In September 2011 Texas alimony laws changed dramatically.  In the past, alimony (often called spousal maintenance in Texas) was very restrictive.  To qualify for alimony a couple had to be married more than ten years, and the maximum payment was $2,500 a month.  Payments were only allowed for three years.  The old laws could penalize the spouse who had dedicated their married life to raising children and other homemaking responsibilities.  

Spousal Maintenance Changes

Texas’ new alimony law takes a much fairer and more balanced approach.  Even so, there are restrictions as to who can collect spousal maintenance, how much, and for how long.  Texas Family Code section 8.051, et seq, lists the new alimony requirements.  One should also keep in mind that spousal maintenance or alimony in Texas is never automatic.  A judge can order alimony if a person meets the requirements of the Texas Family Code, but it is not guaranteed.  Below is a table that summarizes the changes between the old and new Texas alimony laws:

Length of Marriage (yrs) New Law Old Law
0-10 none none
   10-20     up to 5 years up to 3 years
20-30 up to 7 years up to 3 years
30 or more up to 10 years up to 3 years

Need-based Alimony Standard

The new law allows a maximum spousal support payment of $5,000 a month or 20% of a spouse’s average monthly gross income, if that amount is less.  Like the old law, spousal support or alimony in Texas is still considered need based.  It is allowed only to provide for a spouse’s “minimum reasonable needs.”  It can only be ordered when the spouse cannot earn sufficient income, and it can only be ordered for the minimum period for which it is necessary.

 If a spouse’s circumstances change, the amount or duration can be reduced or changed.  The new law also provides for exceptions for spouses who have been disabled by the other spouse and for spouses who must care for a disabled child.  Certain restrictions apply if a spouse is requesting maintenance from a spouse who has been convicted or received deferred adjudication for a criminal act of family violence.

Minimum Reasonable Needs for Suppport

Once the judge has decided that a spouse is eligible for alimony or spousal maintenance, he or she will consider other factors when determining how much support is paid, for how long, and in what way periodic payments are made.  The judge will look at each spouse’s ability to provide for their own “minimum reasonable needs,” considering what property was given to each spouse in the divorce and what property each spouse came into the marriage with.  

The judge will factor in the education and employment skills and training of the spouse requesting spousal support, and whether additional training is possible.  The judge will look at the spouse requesting support and factor in their age, job history, earning ability, and physical and emotional state.  Another factor is the ability of each spouse to meet their own “minimum reasonable needs,” along with child support payments or spousal support payments.  

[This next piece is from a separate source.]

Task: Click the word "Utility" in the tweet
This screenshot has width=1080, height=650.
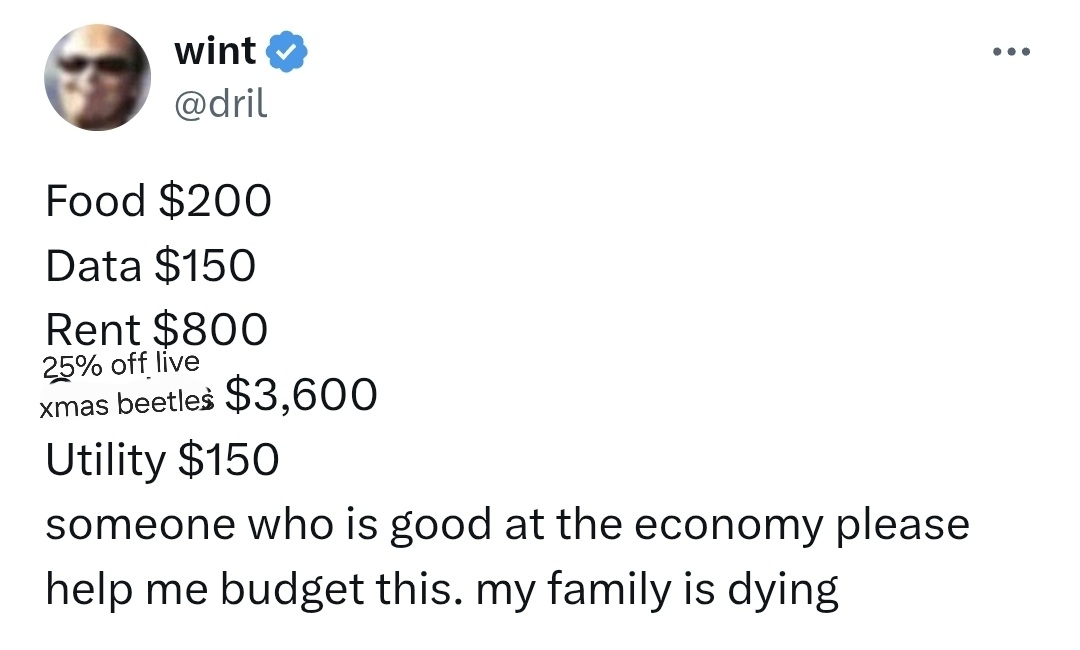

If a spouse helped the other spouse to get additional education or otherwise increase their earning power, it will also be a factor.  Contributions of the spouse acting as a homemaker are a factor.  The length of the marriage, as well as acts of adultery, cruelty, and/or family violence will be considered.  Finally, the court will take into account any bad acts of either party, including fraud, hiding assets, excessive spending, or destruction of property.

Although Texas laws have come a long way toward protecting the non-wage earning spouse in a divorce, they are not guaranteed or automatic.  In fact, Texas law still presumes that spousal maintenance is not warranted, so a consultation with an experienced family law attorney is necessary.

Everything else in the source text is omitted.